You may notice a couple things about the cornering: first, it adds a new row on the side that the last pair of rings face; in a flat piece that rasters back and forth this means you will have an even number of whole motifs. Second, the cornering procedure adds a half-motif of width; if you are making a tube you will have to make all the later rows a bit wider than the first, then come back and finish the first row at the very end. In a flat piece, though, you can’t come back and fix it—so we need a new way of thinking about the motif.Instead of the ring/chain/ring/shoelace motif, which is basically a square with the thread entering and leaving at the center of opposite sides, what if we think about a motif of half-chain/ring/shoelace/ring/half-chain? This adds a half-motif at the beginning of the row, and the corner is simply a couple of motifs with an extra shoelace thrown in and doesn’t have to be broken down into its constituent parts. To my mind this is a little harder to see at first, but a lot more elegant than the original motif.The revised motif pattern is chain 6ds; ring 6ds, picot or join, 6ds; shoelace; ring 6ds, picot or join, 6ds; chain 6ds; with shoelaces between the rings and chains as needed to make the corners. This also makes the motif a square with the thread entering and exiting on opposite corners—which is a much more interesting beast. Squares that connect on their sides can be tiled in one direction, but squares that connect at their corners can be tiled in two dimensions, and can be tiled fractally. Consider the image at right; the thin lines are the sides of a square motif, the thick lines connect the corners that the threads enter and exit on, and the numbers are the order in which the motifs are made. A large square can be made up of nine smaller squares, and the large square is, again, a square with the thread entering and exiting on opposite corners. The motif has to be altered a little bit to allow cornering, because tatting chains have a natural curve to them, but not by much.

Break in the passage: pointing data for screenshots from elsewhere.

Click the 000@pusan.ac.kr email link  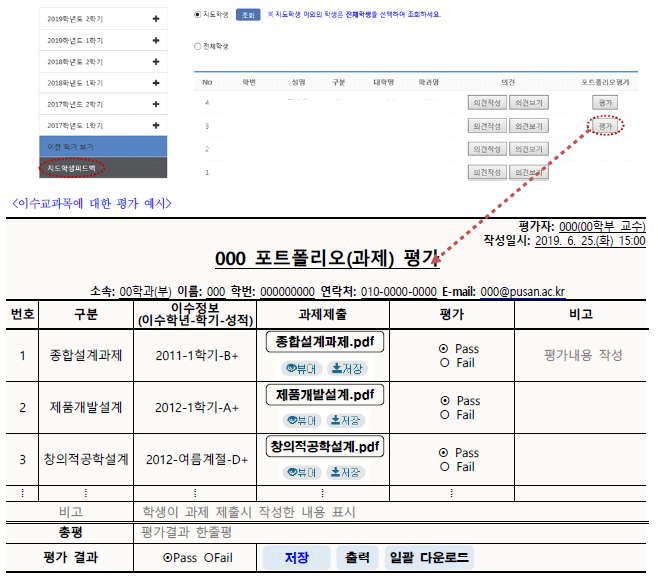click(522, 292)
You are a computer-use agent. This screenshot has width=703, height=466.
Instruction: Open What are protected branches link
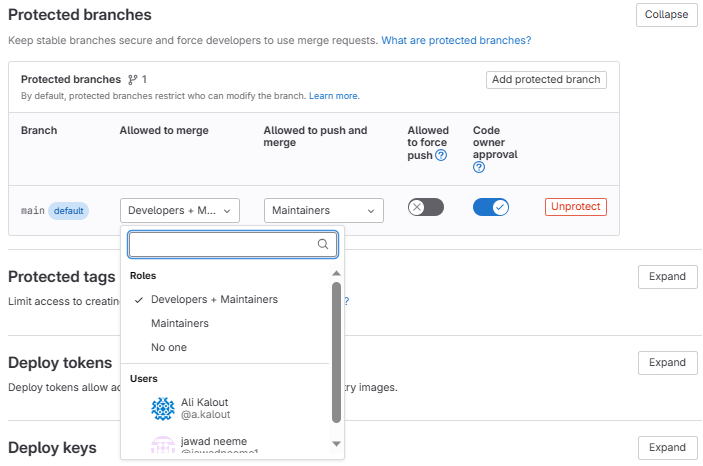[x=456, y=40]
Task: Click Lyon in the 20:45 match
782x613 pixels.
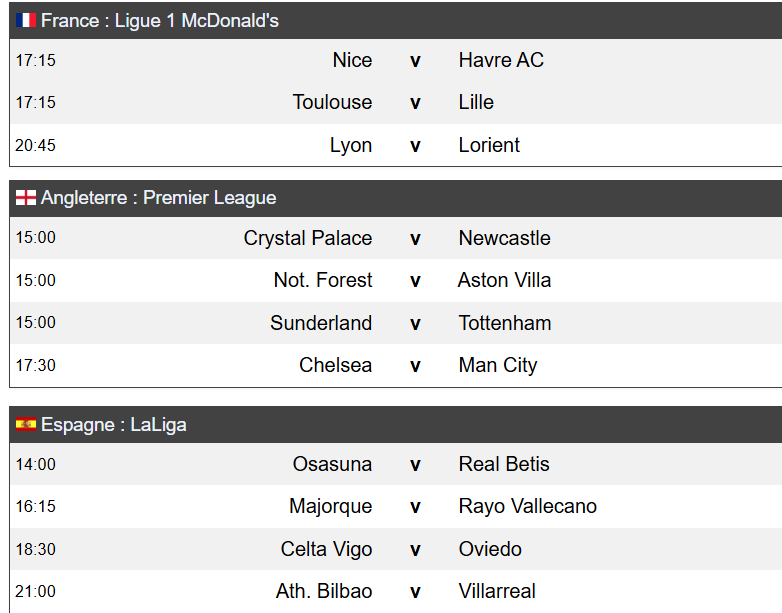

A variant on this fractal pattern can be created by omitting the outside ring on the cornering motifs; I tried this purely because the double-shoelaced ring is a little awkward and doesn’t want to lie flat. The result is:
which started in the top-right corner (omitting the starting half-chain and first ring) and makes a square of 81 motifs (nine blocks of nine motifs) before starting on another (the tail on the bottom left). It makes something of an interesting pattern, but I think in future I will keep the outside rings.

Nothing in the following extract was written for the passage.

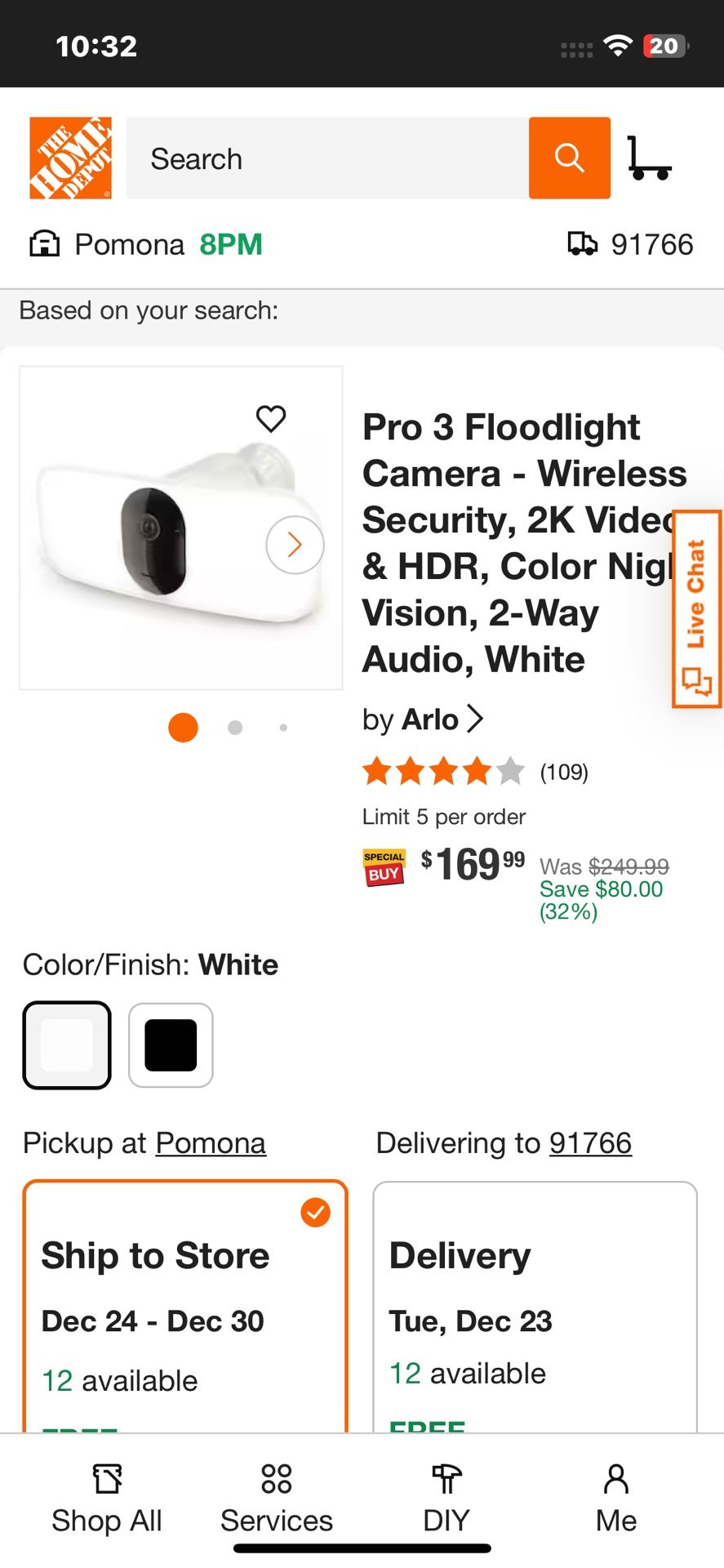Select the Ship to Store option
Viewport: 724px width, 1568px height.
coord(185,1305)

Random note: the pattern I gave has a lot of units of 6ds, and is suitable for smaller threads; if you are working in larger threads, you may want to do 8ds or even more every time I called for 6. The purse is in a nominally size-10 thread, but I think is mis-sized, and using a smaller needle; the flat fractal piece is a more standard size-10 cotton with a #5 needle, and I used 8ds-picot-8ds rings.